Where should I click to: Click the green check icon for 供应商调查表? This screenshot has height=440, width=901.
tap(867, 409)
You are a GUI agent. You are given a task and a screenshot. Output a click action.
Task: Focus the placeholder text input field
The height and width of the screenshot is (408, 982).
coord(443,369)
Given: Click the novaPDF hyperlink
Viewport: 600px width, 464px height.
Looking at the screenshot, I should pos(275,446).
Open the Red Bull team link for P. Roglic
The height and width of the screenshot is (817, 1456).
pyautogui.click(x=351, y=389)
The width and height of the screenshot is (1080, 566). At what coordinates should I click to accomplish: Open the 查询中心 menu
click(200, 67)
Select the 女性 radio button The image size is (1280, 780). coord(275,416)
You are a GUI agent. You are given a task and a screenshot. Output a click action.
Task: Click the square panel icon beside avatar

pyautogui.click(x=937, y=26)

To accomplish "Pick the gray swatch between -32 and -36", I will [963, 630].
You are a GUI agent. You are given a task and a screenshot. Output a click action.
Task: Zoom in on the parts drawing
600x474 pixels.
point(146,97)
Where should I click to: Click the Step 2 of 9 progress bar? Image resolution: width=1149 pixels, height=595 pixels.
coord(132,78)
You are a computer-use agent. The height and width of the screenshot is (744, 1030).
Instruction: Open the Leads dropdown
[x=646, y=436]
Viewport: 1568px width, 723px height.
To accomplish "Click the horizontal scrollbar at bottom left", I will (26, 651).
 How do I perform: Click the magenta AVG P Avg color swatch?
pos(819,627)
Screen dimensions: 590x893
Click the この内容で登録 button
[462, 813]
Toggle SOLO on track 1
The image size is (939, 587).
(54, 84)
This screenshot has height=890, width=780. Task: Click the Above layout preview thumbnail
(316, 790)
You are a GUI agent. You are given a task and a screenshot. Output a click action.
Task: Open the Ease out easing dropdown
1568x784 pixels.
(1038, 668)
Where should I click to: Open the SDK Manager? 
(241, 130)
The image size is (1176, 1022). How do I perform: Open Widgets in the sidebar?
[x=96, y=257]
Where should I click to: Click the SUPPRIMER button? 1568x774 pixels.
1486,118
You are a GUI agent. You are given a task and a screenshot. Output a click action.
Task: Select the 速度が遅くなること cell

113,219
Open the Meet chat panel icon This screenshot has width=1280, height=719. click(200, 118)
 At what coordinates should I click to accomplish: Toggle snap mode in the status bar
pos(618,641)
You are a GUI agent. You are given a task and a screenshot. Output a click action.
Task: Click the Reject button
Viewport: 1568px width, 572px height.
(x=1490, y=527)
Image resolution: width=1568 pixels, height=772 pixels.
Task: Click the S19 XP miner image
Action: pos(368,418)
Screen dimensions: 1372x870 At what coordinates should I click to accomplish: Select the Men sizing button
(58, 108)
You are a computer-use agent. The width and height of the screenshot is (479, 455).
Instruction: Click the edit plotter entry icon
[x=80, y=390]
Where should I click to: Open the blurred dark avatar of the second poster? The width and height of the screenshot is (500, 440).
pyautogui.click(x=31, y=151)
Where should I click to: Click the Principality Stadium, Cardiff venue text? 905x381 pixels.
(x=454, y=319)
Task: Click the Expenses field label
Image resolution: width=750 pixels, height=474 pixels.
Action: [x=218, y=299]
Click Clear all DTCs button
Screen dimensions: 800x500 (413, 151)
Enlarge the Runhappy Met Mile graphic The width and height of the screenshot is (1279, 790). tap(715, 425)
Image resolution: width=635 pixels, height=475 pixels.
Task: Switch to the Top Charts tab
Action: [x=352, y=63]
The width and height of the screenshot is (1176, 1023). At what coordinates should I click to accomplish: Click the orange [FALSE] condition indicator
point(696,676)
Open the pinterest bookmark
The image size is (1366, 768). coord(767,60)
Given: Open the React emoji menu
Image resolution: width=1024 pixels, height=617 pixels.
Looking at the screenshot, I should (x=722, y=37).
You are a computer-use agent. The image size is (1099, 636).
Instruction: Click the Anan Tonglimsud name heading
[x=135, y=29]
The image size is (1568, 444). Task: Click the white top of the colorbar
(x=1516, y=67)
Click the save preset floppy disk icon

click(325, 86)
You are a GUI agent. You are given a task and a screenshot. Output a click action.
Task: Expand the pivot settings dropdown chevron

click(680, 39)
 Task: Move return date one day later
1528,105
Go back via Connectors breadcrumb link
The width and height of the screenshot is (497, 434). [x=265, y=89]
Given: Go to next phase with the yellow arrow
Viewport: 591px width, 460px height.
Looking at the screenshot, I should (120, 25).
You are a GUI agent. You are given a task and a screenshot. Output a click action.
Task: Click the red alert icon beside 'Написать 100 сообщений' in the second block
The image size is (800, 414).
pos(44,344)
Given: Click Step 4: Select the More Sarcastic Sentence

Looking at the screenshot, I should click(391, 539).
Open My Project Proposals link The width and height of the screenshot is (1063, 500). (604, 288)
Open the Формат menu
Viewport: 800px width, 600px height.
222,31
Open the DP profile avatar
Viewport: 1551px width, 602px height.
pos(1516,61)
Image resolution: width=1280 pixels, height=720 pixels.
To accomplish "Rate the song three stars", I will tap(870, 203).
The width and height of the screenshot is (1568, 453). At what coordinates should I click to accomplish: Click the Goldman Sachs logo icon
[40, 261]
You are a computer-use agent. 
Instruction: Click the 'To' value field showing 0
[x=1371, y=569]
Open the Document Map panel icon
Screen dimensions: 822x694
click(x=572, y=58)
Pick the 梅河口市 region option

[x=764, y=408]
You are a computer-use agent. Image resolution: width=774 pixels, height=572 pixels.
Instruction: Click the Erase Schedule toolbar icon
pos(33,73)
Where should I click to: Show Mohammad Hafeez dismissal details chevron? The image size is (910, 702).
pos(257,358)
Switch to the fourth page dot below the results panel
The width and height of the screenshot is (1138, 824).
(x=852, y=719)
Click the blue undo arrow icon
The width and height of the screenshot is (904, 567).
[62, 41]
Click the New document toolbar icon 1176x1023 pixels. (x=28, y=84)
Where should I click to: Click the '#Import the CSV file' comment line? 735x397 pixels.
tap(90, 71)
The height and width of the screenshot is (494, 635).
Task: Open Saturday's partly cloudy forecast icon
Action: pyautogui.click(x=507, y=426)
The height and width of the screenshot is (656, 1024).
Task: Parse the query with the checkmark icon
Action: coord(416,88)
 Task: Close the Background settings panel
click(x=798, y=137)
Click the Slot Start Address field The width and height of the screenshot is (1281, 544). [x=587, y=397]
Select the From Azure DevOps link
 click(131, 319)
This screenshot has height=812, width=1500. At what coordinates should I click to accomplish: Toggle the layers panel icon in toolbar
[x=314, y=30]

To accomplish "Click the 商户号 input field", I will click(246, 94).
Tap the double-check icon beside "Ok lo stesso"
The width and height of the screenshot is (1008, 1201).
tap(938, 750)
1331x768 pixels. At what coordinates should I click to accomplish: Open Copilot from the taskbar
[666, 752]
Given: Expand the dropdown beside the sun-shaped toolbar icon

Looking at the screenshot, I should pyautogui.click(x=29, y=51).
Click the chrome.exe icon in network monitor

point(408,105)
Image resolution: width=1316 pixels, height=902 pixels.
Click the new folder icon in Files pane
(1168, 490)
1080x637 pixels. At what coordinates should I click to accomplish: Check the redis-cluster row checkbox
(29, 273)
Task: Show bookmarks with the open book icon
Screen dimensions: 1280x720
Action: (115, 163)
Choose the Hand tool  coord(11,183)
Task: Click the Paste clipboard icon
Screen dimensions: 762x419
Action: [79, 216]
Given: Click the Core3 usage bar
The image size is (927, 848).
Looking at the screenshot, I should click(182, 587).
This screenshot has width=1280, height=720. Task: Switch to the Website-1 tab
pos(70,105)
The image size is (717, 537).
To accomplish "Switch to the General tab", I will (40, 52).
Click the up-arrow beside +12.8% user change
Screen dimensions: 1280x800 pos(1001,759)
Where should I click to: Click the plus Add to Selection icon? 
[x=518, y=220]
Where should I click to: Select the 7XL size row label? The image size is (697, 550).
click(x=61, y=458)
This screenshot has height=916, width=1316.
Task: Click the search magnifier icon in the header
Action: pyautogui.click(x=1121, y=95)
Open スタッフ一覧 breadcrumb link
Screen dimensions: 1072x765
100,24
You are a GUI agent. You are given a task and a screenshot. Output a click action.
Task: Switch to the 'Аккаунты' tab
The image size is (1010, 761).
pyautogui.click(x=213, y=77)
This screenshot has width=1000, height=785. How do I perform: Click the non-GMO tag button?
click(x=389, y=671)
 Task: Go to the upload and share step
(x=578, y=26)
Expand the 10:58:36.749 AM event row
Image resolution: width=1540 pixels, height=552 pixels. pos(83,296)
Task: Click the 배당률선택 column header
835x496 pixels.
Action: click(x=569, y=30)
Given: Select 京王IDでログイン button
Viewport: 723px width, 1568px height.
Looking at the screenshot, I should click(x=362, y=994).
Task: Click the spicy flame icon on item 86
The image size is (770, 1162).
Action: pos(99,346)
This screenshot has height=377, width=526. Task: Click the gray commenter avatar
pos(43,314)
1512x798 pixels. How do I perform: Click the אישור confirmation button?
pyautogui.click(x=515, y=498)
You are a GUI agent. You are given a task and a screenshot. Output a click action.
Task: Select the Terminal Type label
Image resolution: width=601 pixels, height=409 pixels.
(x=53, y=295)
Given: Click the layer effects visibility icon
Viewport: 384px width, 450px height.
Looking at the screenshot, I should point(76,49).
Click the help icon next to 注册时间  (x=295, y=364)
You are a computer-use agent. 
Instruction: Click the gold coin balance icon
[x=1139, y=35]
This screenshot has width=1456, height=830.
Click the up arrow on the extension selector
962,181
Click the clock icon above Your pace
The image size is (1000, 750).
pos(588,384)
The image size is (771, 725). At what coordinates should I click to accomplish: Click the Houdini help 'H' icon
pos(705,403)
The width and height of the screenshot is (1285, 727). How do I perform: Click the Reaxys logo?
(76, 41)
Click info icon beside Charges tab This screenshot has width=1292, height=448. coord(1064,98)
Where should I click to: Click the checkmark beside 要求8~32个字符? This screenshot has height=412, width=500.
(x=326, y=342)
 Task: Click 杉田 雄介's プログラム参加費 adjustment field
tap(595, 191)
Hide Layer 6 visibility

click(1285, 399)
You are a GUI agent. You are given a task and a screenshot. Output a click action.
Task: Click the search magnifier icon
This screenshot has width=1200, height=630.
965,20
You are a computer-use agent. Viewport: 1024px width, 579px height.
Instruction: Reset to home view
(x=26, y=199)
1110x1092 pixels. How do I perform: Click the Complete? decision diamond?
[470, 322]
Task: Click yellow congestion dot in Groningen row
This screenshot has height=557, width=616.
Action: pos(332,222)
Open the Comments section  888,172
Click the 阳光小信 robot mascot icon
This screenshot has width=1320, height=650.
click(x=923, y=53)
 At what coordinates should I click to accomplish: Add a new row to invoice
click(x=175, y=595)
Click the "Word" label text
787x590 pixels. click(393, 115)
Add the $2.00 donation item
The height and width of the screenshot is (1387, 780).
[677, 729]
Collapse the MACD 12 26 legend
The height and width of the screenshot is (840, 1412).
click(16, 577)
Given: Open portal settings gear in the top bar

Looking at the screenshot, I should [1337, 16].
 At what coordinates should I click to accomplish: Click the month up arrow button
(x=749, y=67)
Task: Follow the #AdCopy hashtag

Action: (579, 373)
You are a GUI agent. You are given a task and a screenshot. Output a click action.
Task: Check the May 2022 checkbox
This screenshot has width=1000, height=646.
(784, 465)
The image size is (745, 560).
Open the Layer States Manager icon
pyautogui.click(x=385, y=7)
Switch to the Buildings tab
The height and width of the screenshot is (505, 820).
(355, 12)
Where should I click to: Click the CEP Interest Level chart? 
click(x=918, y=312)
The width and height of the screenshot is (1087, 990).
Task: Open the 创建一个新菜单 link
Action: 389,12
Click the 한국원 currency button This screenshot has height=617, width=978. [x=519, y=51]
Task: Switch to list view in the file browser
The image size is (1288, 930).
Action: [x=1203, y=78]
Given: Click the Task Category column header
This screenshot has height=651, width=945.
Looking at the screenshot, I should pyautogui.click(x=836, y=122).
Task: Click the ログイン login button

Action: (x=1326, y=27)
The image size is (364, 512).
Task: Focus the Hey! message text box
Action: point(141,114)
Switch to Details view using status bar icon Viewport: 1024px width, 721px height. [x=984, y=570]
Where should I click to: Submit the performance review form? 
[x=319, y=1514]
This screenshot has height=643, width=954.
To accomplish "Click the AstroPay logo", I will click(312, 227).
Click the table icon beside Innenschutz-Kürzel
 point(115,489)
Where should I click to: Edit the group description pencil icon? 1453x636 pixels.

Task requirements →
Using the word "next" as the filter, copy each matching line from the material.

Exercise response →
Given: Go to next phase with the yellow arrow
Click the help icon next to 注册时间  (x=295, y=364)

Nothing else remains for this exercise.